An emerging technology could offer a more efficient way of reducing air pollution from power plants. A Seattle-based company called ClearSign Combustion has demonstrated how to manipulate flames using high-voltage electric fields to prevent pollution from forming in the first place.
Much of the air pollution produced by today’s fossil-fuel power plants is the result of imperfect combustion. Hot spots in a flame increase the reactions between fuel and air molecules and lead to formation of common air pollutants like nitrogen oxides (or NOx, a precursor to smog), carbon monoxide (CO) and particulate matter. Pollutants are commonly scrubbed after combustion and before exhaust gases are released into the atmosphere. Exhaust can be recirculated back into the combustion chamber to burn up any remaining fuel or passed through a chemical process that strips out unwanted compounds (using ammonia and a catalyst)—consuming large quantities of energy in the process. "We need energy. It's a serious business”, says Michael Frenklach, professor of mechanical engineering at the University of California, Berkeley. “Scientists who are doing combustion research are basically trying to answer the question: How do you do it more effectively?"

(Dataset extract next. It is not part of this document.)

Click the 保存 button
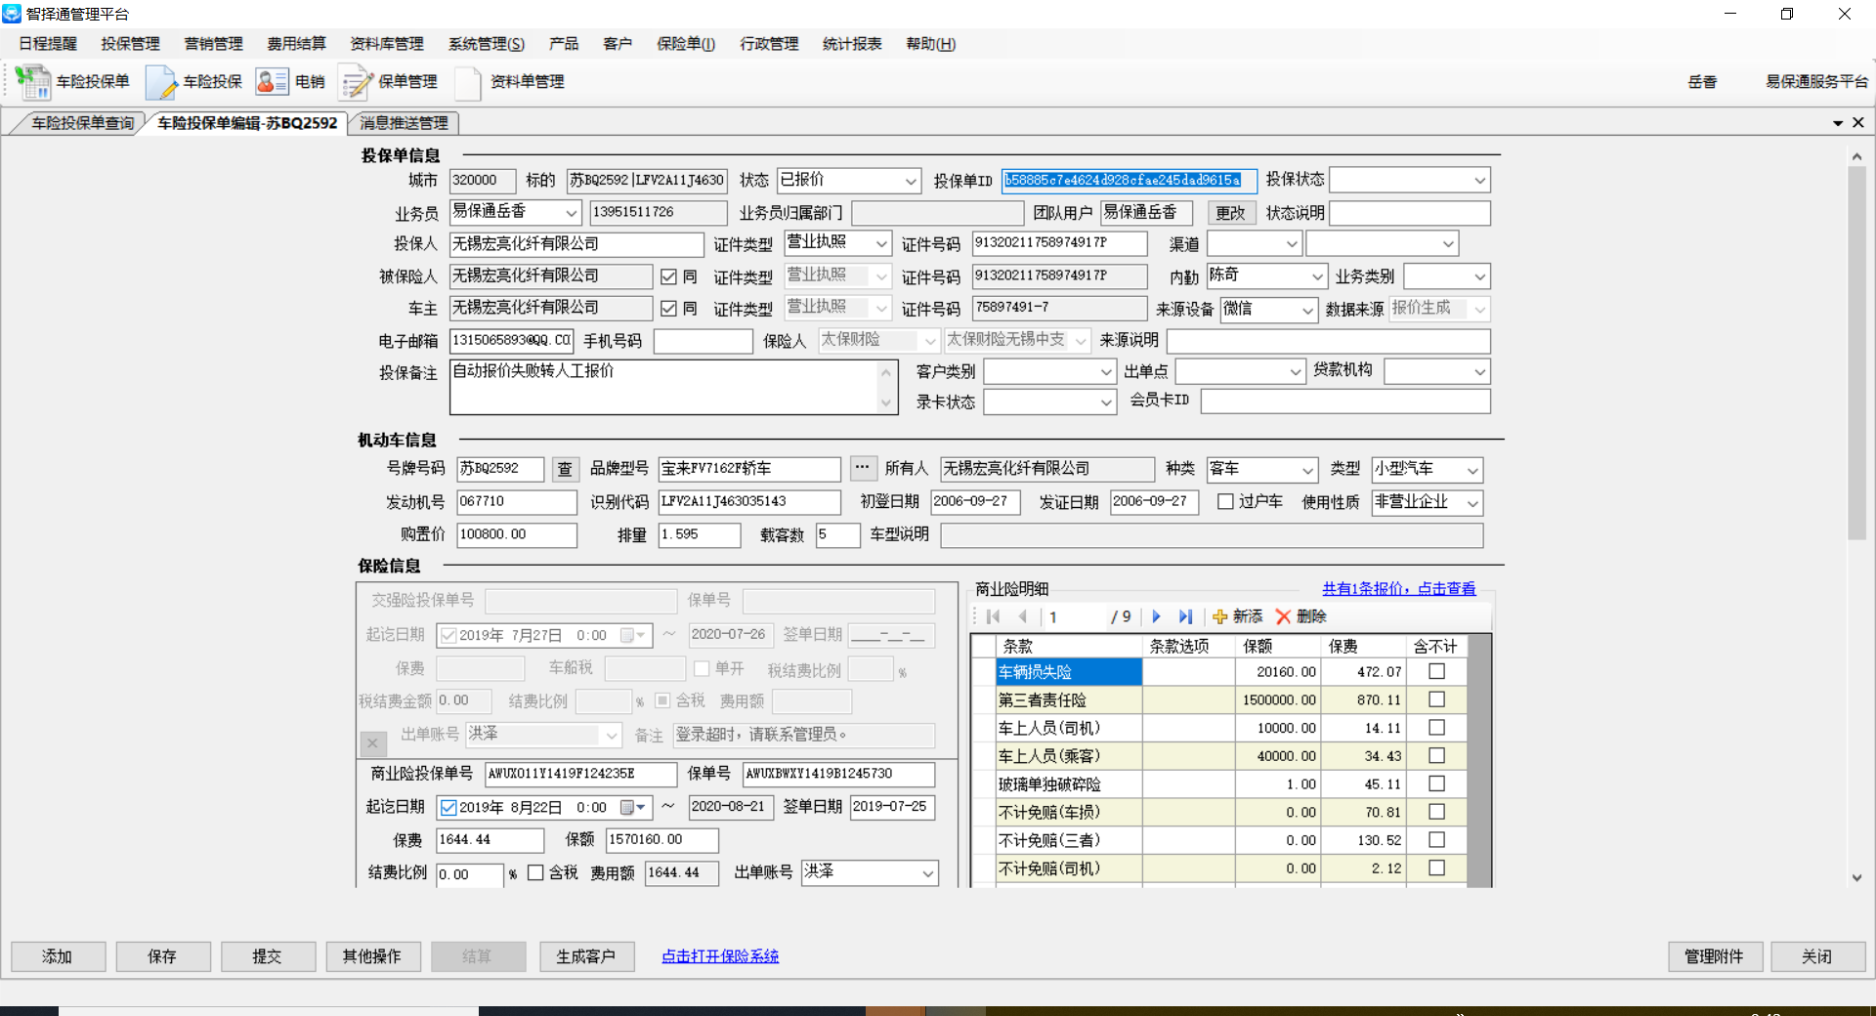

Combustion can be improved by manipulating electrically charged particles (ions) in a flame to prevent hot spots—and therefore pollutants—from forming. Earlier this year, engineers at ClearSign Combustion demonstrated how a high-voltage electric field can control the shape and intensity of a flame while using only a small amount of power: less than one tenth of a percent of a furnace’s total power output.
Early test results suggest that controlling combustion with electric fields can lead to improved efficiency, compared with conventional methods. A more uniform flame shape means less fuel is wasted and exhausted as soot whereas more heat is transferred to surrounding surfaces (such as a boiler or heat exchanger for a crude oil treatment process). The biggest energy savings, however, could come from reducing or eliminating the need for conventional postcombustion pollution systems (like ammonia-based catalysts). The company claims its technology can lead to system-wide efficiency improvements up to 30 percent with comparable emissions reductions.
The tests used a boiler typical for a small refinery (one to two million British thermal units per hour, or MMBTU/h), and achieved simultaneous reductions of NOx, CO and soot—usually a difficult task. "Usually, a reduction in one comes at the expense of another," Frenklach says. "If you minimize soot, NOx goes up. If NOx goes down, soot goes up. We always have to fight this dichotomy.”
In the trials NOx emissions were reduced to two parts per million (ppm)—exceeding the strictest smog standards in the country. In southern California's South Coast Air Quality Management District industrial boilers between 20 and 50 MMBTU/h must reduce their emissions of smog-forming NOx to less than nine ppm by July 2014 and less than five ppm by January 2016. Industry groups anticipate that these limits will soon be required in other areas of the country, with national standards to follow.
The increased air and fuel mixing in the combustion chamber also reduces fine particulate matter, or soot, which is a product of incomplete combustion; fewer soot particles form if more fuel is burned. Soot particles that do form using this system are generally large enough to be collected and removed with inexpensive technology like cyclone separators. Particles less than 10 microns in diameter, however, pose a health concern because they can be inhaled into and accumulate in the respiratory system. Fine, airborne particulate matter smaller than 2.5 microns (about one seventh the width of a human hair) is considered dangerous because it is small enough to enter the passages of the human lungs.
The technology could also be well suited in markets like China where urban air pollution frequently reaches dangerous levels. Earlier this month, smog paralyzed Shanghai where the pollution index was "23 times and 31 times” the levels recommended by international health officials. But challenges remain as ClearSign works to scale-up current technology to larger furnaces and boilers as it maintains effective air–fuel mixing and low power usage. The company plans to test combustion chambers in the range of five to 10 MMBTU/h like those used for small power plants. “We began with flames not much bigger than my little finger”, says Joe Colannino, CTO at ClearSign. “If we can get the same kind of results that we're seeing at one million Btus per hour at five [million] and 10 million Btus per hour, we'll be good to go.”